# [WHAT YOU ARE ASKED TO DO]
Extract precisely the lines of the entries below, from the first line through the line containing "Given: Open the getulion user profile link".

# [STUDY MATERIAL]
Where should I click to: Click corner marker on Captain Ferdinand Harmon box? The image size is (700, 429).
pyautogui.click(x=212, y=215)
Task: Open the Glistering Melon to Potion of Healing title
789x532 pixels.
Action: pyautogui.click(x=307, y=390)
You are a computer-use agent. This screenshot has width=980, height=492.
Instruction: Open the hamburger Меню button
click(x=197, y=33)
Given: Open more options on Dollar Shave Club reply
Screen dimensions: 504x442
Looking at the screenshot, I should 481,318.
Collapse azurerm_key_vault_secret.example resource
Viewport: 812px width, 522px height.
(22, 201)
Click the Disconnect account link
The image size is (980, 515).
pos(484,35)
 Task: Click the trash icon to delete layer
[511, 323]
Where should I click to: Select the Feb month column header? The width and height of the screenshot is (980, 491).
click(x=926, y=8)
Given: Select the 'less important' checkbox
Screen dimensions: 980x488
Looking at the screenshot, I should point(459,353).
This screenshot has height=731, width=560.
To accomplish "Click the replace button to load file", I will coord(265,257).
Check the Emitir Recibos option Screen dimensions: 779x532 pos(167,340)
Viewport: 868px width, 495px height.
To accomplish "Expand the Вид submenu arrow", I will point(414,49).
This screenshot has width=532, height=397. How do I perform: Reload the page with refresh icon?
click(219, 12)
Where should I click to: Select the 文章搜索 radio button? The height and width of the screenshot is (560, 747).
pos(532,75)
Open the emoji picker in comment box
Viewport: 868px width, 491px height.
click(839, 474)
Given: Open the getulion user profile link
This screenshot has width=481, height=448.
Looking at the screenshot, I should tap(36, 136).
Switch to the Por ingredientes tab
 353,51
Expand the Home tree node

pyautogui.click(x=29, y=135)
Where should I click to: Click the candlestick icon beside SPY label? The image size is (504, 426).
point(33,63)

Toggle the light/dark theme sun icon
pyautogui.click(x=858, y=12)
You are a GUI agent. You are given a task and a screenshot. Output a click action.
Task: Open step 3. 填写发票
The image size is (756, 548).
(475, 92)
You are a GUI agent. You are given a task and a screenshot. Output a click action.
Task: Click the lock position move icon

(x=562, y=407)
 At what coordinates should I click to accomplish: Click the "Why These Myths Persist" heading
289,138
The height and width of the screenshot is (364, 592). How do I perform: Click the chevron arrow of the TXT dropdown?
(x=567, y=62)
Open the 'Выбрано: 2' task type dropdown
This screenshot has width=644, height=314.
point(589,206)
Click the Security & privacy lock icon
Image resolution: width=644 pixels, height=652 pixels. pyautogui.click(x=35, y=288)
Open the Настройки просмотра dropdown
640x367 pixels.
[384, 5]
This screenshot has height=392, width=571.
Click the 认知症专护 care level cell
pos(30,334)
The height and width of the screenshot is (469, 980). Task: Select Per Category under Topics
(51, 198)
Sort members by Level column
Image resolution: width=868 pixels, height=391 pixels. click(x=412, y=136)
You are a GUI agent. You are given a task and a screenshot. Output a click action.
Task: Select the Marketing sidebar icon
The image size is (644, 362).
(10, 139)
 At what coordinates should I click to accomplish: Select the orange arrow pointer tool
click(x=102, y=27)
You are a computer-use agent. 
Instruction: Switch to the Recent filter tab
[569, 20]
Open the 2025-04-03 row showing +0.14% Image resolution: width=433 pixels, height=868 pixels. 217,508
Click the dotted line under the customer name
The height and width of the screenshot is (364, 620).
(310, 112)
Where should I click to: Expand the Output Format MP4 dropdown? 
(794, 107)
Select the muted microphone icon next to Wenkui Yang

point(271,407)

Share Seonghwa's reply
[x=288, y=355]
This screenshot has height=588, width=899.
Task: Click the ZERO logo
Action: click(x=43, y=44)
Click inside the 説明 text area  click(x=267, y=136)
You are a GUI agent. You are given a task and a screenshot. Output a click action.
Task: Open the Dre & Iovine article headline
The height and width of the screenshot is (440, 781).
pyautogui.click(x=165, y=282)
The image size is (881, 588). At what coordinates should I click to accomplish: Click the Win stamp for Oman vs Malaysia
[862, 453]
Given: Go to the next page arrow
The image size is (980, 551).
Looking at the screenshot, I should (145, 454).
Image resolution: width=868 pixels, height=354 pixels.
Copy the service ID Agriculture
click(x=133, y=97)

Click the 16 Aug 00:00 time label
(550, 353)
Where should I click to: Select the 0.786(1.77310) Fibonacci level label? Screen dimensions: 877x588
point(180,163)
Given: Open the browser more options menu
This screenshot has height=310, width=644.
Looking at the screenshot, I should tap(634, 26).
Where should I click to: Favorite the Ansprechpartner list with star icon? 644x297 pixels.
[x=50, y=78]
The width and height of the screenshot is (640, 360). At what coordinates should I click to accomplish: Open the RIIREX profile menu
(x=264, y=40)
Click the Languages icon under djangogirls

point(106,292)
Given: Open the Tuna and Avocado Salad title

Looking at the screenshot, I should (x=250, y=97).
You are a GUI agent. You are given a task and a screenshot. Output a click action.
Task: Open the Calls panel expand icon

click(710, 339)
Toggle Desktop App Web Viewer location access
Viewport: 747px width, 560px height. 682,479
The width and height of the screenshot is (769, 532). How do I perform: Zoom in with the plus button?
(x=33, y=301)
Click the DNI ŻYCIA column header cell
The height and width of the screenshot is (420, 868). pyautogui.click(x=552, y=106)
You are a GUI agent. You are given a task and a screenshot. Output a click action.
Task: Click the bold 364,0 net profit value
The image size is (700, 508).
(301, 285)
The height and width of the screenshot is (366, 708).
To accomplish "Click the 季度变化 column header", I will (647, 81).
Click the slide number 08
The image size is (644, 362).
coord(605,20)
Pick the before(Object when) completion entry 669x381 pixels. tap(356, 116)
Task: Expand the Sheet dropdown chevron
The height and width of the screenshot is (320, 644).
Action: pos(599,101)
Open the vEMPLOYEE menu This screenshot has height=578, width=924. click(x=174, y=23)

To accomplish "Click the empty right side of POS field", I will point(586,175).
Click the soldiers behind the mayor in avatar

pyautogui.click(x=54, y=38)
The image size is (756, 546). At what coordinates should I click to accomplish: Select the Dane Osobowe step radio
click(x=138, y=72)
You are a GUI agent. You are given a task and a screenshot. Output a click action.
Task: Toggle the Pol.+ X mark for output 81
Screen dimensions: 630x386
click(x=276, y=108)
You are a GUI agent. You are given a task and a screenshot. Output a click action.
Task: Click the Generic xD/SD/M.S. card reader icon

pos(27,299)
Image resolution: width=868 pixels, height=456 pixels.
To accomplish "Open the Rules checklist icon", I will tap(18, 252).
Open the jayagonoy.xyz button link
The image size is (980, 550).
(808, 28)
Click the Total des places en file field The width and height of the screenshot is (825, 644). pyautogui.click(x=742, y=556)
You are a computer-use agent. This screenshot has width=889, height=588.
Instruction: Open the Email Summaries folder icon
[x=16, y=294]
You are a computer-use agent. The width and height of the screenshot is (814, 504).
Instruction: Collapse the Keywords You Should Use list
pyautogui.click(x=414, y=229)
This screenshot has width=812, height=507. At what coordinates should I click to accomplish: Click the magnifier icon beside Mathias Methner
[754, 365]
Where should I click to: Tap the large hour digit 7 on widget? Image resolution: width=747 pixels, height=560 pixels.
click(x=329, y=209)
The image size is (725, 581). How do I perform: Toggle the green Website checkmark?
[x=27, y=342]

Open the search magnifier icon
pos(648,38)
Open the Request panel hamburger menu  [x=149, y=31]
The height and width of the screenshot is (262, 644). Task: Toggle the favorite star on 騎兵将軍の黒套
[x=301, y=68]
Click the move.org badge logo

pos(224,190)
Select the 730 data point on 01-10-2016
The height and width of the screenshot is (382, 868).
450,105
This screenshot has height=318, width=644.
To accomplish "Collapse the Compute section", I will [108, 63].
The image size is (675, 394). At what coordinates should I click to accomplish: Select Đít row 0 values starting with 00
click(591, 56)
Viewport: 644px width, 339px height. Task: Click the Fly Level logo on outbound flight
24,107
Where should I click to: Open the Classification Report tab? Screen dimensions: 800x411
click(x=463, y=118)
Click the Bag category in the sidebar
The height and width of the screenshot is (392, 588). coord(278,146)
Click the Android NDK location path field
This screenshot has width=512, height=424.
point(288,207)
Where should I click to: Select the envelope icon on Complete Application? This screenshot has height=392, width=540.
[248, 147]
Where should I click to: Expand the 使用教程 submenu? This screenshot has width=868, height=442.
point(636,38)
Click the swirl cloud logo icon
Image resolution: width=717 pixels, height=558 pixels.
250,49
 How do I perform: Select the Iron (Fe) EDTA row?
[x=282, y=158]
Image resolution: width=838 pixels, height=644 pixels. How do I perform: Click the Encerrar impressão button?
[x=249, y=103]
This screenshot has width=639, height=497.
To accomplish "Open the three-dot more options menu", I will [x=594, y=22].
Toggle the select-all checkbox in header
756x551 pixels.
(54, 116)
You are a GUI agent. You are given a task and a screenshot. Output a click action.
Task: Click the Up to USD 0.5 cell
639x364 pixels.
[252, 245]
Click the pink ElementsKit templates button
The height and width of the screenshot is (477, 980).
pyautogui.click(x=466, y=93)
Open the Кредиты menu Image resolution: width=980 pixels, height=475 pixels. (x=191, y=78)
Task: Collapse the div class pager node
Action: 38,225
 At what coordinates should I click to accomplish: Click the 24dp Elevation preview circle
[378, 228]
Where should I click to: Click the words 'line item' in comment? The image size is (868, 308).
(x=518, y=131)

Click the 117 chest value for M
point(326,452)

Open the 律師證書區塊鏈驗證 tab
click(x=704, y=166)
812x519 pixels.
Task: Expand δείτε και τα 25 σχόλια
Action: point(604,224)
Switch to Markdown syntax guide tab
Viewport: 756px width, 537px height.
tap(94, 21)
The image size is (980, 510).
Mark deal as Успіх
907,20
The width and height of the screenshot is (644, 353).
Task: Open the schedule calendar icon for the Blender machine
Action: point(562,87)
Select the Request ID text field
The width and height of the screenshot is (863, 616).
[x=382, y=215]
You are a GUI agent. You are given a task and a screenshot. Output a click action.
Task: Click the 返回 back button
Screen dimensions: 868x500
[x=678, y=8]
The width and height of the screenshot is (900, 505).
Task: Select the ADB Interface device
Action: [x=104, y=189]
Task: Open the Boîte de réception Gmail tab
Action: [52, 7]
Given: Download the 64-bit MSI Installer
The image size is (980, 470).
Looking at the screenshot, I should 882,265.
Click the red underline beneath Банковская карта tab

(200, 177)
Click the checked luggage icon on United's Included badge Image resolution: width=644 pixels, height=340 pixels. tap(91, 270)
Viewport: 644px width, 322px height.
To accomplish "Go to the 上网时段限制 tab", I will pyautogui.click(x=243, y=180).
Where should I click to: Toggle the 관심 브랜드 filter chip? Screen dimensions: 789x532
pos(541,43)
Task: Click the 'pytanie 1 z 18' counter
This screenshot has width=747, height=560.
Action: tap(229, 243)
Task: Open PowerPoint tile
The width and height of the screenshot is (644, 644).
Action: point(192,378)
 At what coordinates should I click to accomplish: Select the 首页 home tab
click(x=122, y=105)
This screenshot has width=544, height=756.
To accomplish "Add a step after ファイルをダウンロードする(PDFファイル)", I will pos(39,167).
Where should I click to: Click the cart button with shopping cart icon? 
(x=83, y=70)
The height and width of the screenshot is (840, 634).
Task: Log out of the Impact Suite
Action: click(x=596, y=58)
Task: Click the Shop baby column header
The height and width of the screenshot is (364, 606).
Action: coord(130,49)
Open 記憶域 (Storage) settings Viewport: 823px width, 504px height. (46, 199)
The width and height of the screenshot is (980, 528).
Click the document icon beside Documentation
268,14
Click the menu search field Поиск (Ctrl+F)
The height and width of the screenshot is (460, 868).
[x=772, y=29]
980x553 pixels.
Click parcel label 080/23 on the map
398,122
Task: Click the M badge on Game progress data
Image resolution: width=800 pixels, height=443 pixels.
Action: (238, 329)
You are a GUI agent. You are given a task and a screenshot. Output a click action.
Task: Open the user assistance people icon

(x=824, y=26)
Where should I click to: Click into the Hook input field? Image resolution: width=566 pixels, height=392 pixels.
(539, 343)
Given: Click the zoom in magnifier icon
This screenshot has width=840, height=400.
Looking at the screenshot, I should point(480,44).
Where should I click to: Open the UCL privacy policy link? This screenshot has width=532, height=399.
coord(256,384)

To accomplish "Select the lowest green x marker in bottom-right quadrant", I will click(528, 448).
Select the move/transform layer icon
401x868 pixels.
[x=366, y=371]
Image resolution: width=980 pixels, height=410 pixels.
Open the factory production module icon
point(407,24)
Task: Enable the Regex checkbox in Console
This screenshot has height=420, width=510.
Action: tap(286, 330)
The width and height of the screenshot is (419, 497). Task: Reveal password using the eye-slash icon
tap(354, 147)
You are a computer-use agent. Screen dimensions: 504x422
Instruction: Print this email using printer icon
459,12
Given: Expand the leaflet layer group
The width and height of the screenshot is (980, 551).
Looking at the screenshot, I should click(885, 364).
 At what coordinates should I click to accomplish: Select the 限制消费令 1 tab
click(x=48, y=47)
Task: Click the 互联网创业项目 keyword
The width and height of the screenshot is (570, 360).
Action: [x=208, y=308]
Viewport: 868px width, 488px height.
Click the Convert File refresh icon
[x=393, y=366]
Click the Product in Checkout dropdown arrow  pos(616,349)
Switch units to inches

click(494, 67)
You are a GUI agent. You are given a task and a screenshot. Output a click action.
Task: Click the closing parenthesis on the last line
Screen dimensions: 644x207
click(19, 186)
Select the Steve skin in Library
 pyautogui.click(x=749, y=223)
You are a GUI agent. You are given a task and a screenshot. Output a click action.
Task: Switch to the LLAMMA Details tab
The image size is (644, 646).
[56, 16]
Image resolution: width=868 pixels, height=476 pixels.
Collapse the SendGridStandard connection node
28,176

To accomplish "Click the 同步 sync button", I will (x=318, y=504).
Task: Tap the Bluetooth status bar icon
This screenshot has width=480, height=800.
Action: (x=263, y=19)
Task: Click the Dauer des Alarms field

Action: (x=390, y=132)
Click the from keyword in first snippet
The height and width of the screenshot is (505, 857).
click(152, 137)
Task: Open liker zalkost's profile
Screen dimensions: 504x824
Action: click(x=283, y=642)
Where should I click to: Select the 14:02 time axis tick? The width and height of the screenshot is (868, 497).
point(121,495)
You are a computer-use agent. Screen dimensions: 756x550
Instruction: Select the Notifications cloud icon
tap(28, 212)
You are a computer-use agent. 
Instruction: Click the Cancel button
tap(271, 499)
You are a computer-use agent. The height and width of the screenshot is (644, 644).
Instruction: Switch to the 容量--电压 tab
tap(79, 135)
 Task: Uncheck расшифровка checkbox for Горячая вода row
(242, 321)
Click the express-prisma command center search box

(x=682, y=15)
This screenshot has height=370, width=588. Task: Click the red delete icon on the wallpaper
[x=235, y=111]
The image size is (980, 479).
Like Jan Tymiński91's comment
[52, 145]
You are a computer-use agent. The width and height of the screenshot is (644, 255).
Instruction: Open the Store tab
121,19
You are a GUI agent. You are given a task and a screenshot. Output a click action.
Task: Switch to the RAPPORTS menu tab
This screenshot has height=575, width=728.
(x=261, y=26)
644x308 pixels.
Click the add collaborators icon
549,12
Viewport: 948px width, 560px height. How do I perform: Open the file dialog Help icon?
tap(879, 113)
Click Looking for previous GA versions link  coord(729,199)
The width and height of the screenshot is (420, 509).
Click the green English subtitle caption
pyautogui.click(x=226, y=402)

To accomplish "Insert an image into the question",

# [EXPECTED OUTPUT]
Where should I click to: Click corner marker on Captain Ferdinand Harmon box? The image size is (700, 429).
pyautogui.click(x=212, y=215)
Task: Open the Glistering Melon to Potion of Healing title
789x532 pixels.
Action: pyautogui.click(x=307, y=390)
You are a computer-use agent. This screenshot has width=980, height=492.
Instruction: Open the hamburger Меню button
click(x=197, y=33)
Given: Open more options on Dollar Shave Club reply
Screen dimensions: 504x442
Looking at the screenshot, I should 481,318.
Collapse azurerm_key_vault_secret.example resource
Viewport: 812px width, 522px height.
(22, 201)
Click the Disconnect account link
The image size is (980, 515).
pos(484,35)
 Task: Click the trash icon to delete layer
[511, 323]
Where should I click to: Select the Feb month column header? The width and height of the screenshot is (980, 491).
click(x=926, y=8)
Given: Select the 'less important' checkbox
Screen dimensions: 980x488
Looking at the screenshot, I should point(459,353).
This screenshot has height=731, width=560.
To accomplish "Click the replace button to load file", I will coord(265,257).
Check the Emitir Recibos option Screen dimensions: 779x532 pos(167,340)
Viewport: 868px width, 495px height.
To accomplish "Expand the Вид submenu arrow", I will point(414,49).
This screenshot has width=532, height=397. How do I perform: Reload the page with refresh icon?
click(219, 12)
Where should I click to: Select the 文章搜索 radio button? The height and width of the screenshot is (560, 747).
pos(532,75)
Open the emoji picker in comment box
Viewport: 868px width, 491px height.
click(839, 474)
Given: Open the getulion user profile link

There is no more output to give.